Aurora Borealis. Seasonal affective disorder is more common closer to the Poles. Photo taken outside my former home in Winnipeg.
At 7:20 a.m. every year on February 2, thousands of people gather in western Pennsylvania as Punxsutawney Phil leaves his burrow at Gobbler’s Knob, observes the weather conditions, looks for his shadow, and makes his prediction regarding whether there will be an early spring or six more weeks of winter.
For those who live in northern climes where there is little sunlight in the winter, who develop daytime sleepiness, depressive symptoms, food cravings (especially for carbohydrates) and weight gain, spring can’t come soon enough. They suffer from Seasonal Affective Disorder (SAD), also called winter depression, and its incidence increases the closer one lives to the North and South Poles. Thus we see more SAD in Alaska (almost 10% of the population) than in Florida (less than 2% of the population), with the symptoms lessening as the days grow longer.
A Genetic Factor
The common wisdom is that SAD is light-related, and therefore, extending the day with artificial light has been described as a treatment. However, recent research suggests that light therapy is only part of the story.

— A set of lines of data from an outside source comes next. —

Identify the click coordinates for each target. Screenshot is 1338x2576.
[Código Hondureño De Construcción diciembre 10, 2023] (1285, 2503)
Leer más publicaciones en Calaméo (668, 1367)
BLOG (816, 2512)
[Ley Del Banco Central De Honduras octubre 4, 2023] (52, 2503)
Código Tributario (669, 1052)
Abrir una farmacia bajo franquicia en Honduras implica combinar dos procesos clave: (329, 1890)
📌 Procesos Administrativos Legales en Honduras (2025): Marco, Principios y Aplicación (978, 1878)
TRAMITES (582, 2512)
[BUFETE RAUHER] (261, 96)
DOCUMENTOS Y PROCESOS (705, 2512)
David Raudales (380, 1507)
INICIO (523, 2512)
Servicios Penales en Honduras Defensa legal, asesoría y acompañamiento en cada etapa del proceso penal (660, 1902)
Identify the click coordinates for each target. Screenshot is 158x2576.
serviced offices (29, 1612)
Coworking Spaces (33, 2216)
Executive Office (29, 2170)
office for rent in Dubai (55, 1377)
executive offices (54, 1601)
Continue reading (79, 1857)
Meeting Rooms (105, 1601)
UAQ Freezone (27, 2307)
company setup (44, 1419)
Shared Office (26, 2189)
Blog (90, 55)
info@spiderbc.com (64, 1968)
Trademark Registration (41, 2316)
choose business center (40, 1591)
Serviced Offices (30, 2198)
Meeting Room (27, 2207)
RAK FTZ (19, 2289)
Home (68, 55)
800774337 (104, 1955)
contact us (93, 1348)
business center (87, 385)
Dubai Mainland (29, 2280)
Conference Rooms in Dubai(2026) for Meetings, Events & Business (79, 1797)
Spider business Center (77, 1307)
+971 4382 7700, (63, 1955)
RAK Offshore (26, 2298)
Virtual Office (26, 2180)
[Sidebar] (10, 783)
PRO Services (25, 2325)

While the reduced amount of daylight during the winter plays an important role in SAD, the syndrome cannot be traced to the amount of daylight exposure alone. Rather, recent research suggests that susceptibility to SAD may be related to variations in genes responsible for the production of a pigment called melanopsin. Specialized cells (called ganglion cells) in the retina contain the light-sensitive melanopsin pigment and are believed to play a role in resetting our circadian clock as well as setting our mood. That may explain why some northern populations, such as those of Icelandic descent in Iceland and Canada, may be protected from developing SAD. It has been hypothesized that in patients with SAD, retinal sensitivity to light is decreased and that, together with the reduction in winter light, these factors act synergistically to trigger winter depression.
The Sleep-Mood-Diet Conundrum
Some researchers have used the phrase “circadian desynchrony” to describe the mismatch between a person’s circadian clock and the world around her. This desynchrony can have an effect on mood. Patients with SAD spend more time in bed awake, require more time to fall asleep, and more often experience poor sleep quality. The combination of these factors can impact several hormone systems, including those involved in appetite control and metabolism. Reduced sleep time changes the levels of hormones that control appetite (leptin and ghrelin) and may negatively impact how the cells in the body respond to the hormone insulin. As if adding insult to injury, the lack of a good night’s sleep can also make you grumpy and lead to weight gain.
New Therapies on the Horizon
Starting in October and throughout the winter season (for those of us in the Northern Hemisphere), a 30-minute exposure first thing every morning to bright light — whether natural sunlight or a “light box” — can be effective in treating or preventing SAD. Since the circadian system is especially sensitive to blue light, researchers are studying the effectiveness of a lower intensity and duration of exposure to blue enriched light. However, the jury is still out on whether these light treatments have negative effects on vision.
Since SAD is a form of depression, its mood effects can be treated with antidepressants. Interestingly, there is little evidence that the hormone melatonin itself has a positive effect on depression or SAD. However, agomelatine, a new antidepressant compound available in some countries, may be effective. This medication stimulates melatonin receptors in the brain and antagonizes serotonin receptors.
While Seasonal Affective Disorder is not usually life-threatening, it can lead some patients to suicidal ideation. Patients with significant symptoms will benefit from treatment and must seek professional help. It has been reported from a research group in Vancouver, Canada, that light therapy may lessen suicidal thoughts in patients with SAD.
Seasonal Affective Disorder, like all mental illness, is real, and researchers continue to study how best to address its symptoms. Fortunately, its effects wane as the days grow longer. Here’s hoping that because Punxsutawney Phil didn't see his shadow on February 2, that we will have an early spring!
In “The iGuide to Sleep,” an Apple iBook that I wrote for the iPad, there is section about Seasonal Affective Disorder that includes a virtual lightbox. This virtual lightbox has not been clinically tested and is provided only to show what blue enriched light looks like on a tablet device. People suffering from SAD should not treat themselves, but should seek treatment from a clinician familiar with all aspects of treating SAD.
Michael and Jiuan Terman have written an excellent chapter on the specifics of light therapy (Chapter 149: Light Therapy), in Kryger M, Roth T, Dement WC ,Eds., Principles and Practice of Sleep Medicine (Elsevier, 2011).